Return the data below in full and exactly, except that the pictures are dropped.

+++++

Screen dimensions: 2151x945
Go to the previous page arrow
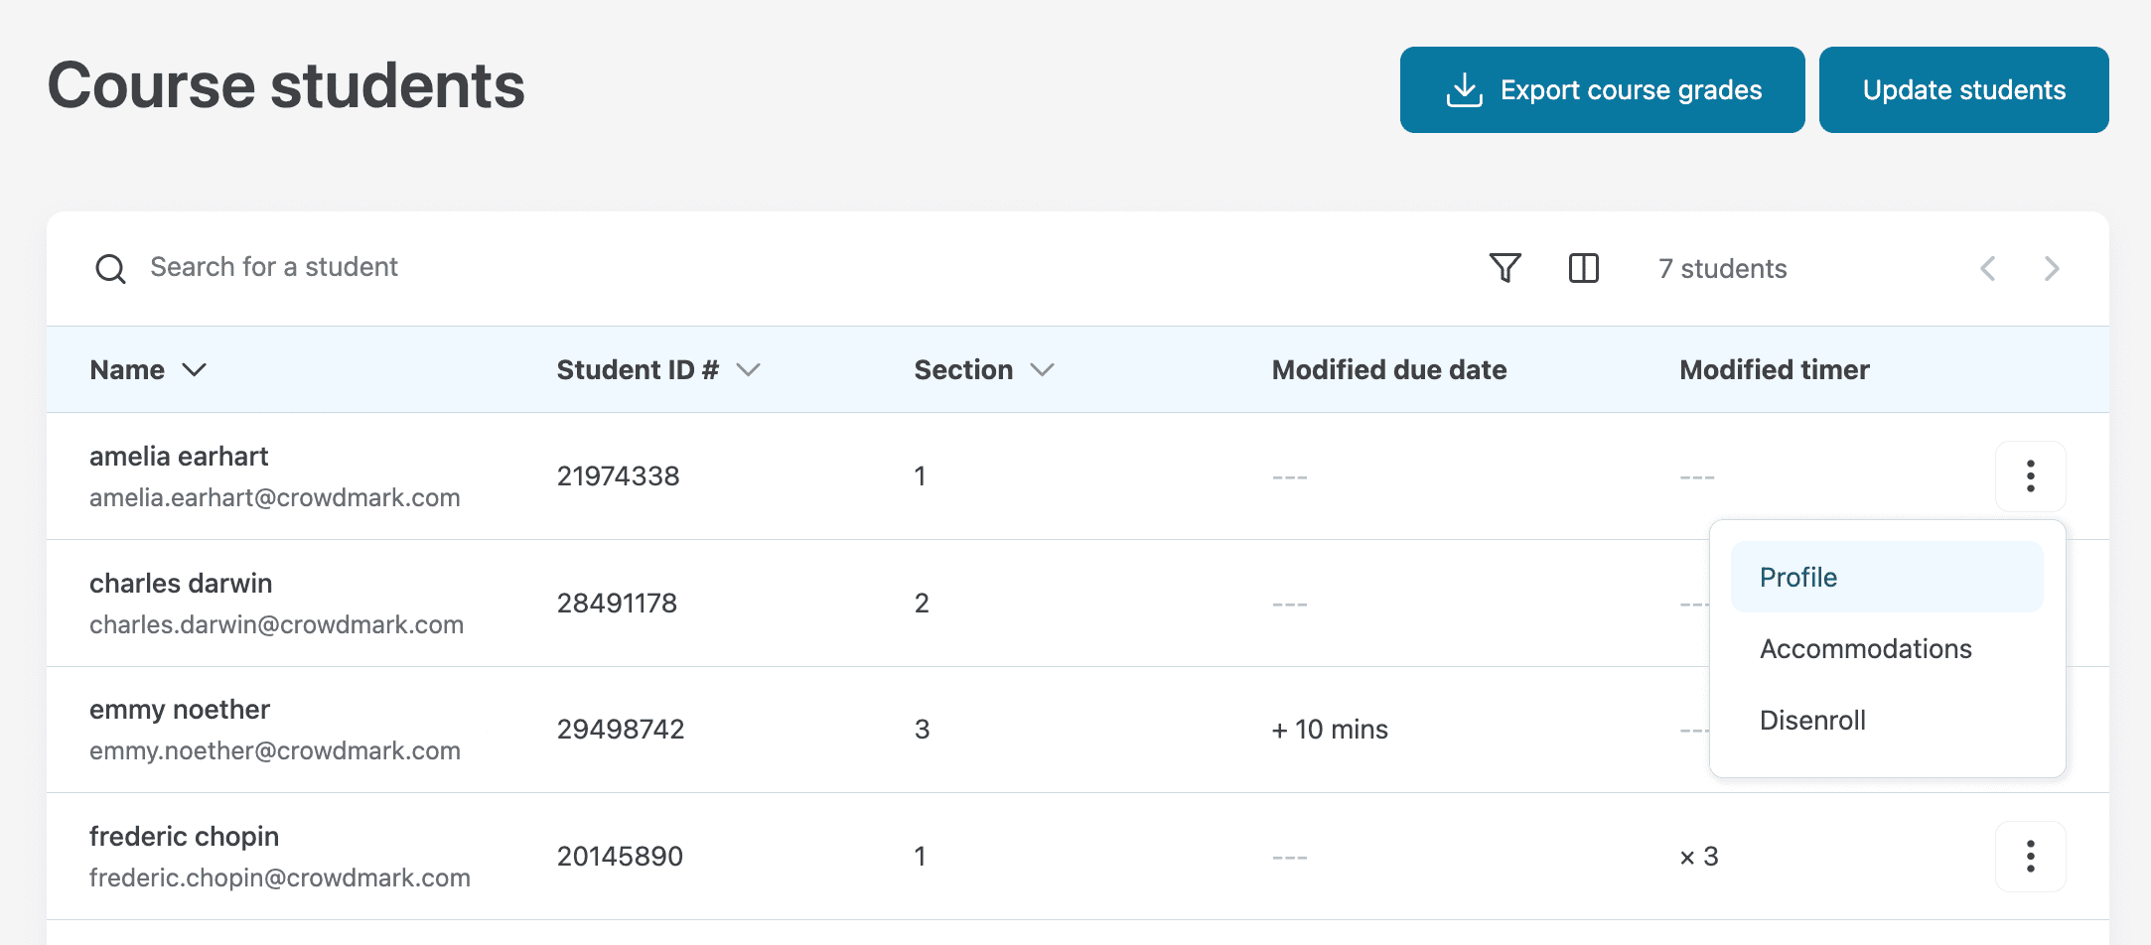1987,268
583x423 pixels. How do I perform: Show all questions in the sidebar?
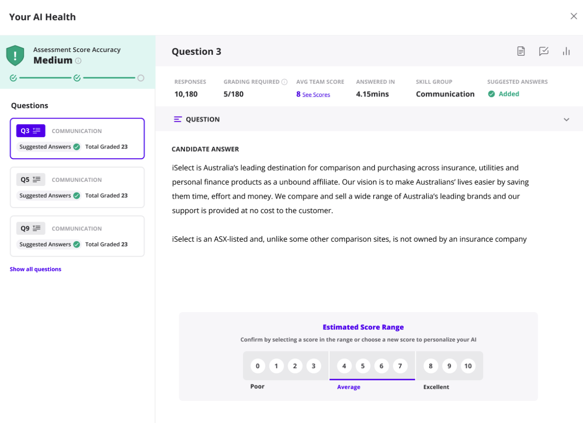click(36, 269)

+++++

Task solution:
Screen dimensions: 2151x945
Go to the previous page arrow
1987,268
583x423 pixels. How do I perform: Show all questions in the sidebar?
click(36, 269)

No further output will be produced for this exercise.